As it’s the start of a new year, this post is a review of progress so far and a rough plan for the coming year.
The blog and the wiki have been fairly quiet because I’m still busy transcribing petitions for The Power of Petitioning. One good effect of that is that later this year, British History Online will publish transcripts of 400 petitions from the State Papers and several hundred more from the House of Lords, all free to view. Once I’ve finished this work I should have more time for the wiki. This is where I’ve got to and where I hope to go…
I first had the idea for this project about four years ago, although it grew out of lots of previous projects that I worked on (see this post). For the next two years, it consisted entirely of a growing collection of notes scribbled on paper. Two years ago I got these notes into order, typed up the ones that were still relevant (my ideas kept changing) and installed Semantic MediaWiki on localhost to start working on a demo. Just under a year ago, I started this blog and announced the project. From then on, you can read about progress in the blog archives. The most important milestone was when I launched the public wiki on 18 March 2019. Since then there has been a lot of testing and revision of the data structures. In the last post, on 25 October 2019, I announced the import of Army Committee pay warrants to test the data structures for manuscript texts.
Since I last posted I’ve mostly been busy with transcription work, but I have made some more changes. In November, I imported pages to represent TNA, SP 28/140/3. This is an account book of supplies delivered into the Ordnance Office. It has a separate wiki page to represent each physical page of the manuscript. This helped me to test the data structures for manuscripts that are divided into sections. Each page has extracts of entries relating to saddles and horse harness for the New Model Army. These entries are linked to the people who supplied them, so in some cases the linked sources for these people will show you the account of delivery and warrant for payment relating to the same transaction. This helps to demonstrate what a powerful tool Semantic MediaWiki can be for linking historical records.
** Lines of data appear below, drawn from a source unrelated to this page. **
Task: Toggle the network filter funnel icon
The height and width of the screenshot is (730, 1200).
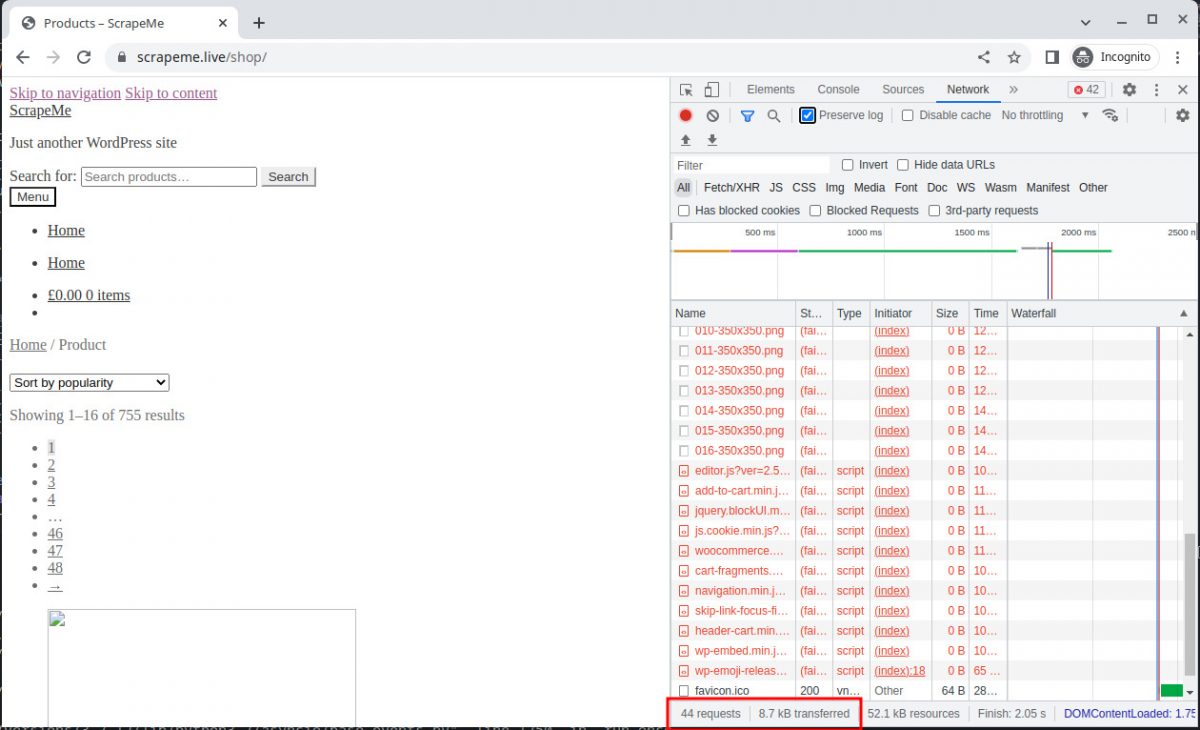Action: (747, 116)
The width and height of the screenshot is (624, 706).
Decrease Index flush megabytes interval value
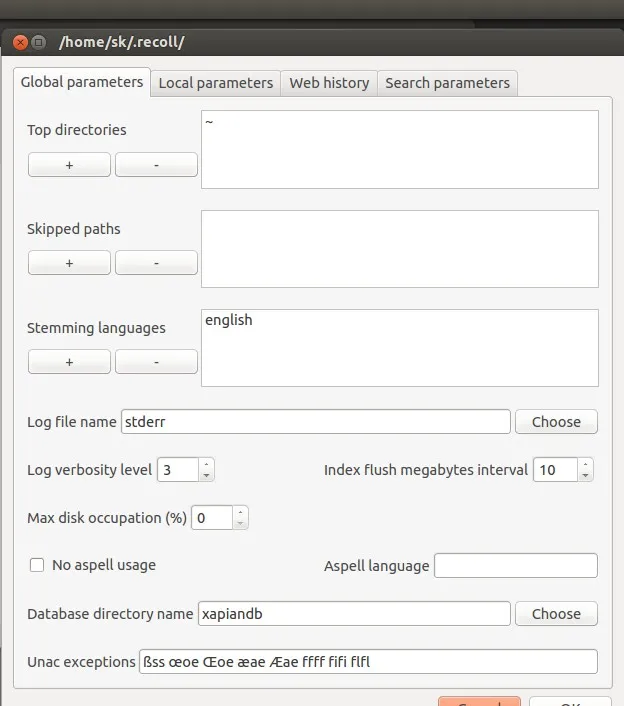point(585,475)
There have been some minor changes to data structures and editing forms. There is now a separate form for entity type definitions, which I think is more convenient and more rigorous than the previous practice of lumping entity types in with other miscellaneous property values that are not entity types. The property published as part of now allows multiple values where it’s used to link a book edition to a series, as I found that in a few cases the same edition of a book can be part of more than one series at the same time. A thesis can now have a DOI.
Today I imported a batch of authors, taking the total to nearly 400. Most of these are linked to Wikidata IDs. The next step is to start importing authors who don’t already have Wikidata IDs. I have over 500 more authors reconciled with VIAF IDs waiting to be imported to Wikidata when I have time. Then there’s another batch that I couldn’t get unambiguous VIAF IDs for. I’m going through them to see if they can be matched to other IDs. If they can, they will also be imported to Wikidata. If not, they can go straight into the By The Sword Linked wiki without Wikidata IDs. I’ve found OpenRefine very useful for all this as it can easily manipulate large datasets, semi-automatically reconcile them against external identifiers (but it’s very important to check the matches manually to make sure they’re correct and unambiguous), and import batches of data to Wikidata.
Once I’ve added all the authors I need, I can test the data structures for books, articles, theses and serial publications on a bigger scale. When I’m as satisfied as I can be with all the data structures, I can import bigger batches of data for people, places and units (more details of plans for that in future posts). I hope that by the end of this year, the wiki will have tens of thousands of pages and will be a useful resource in its own right rather than a demo that has potential.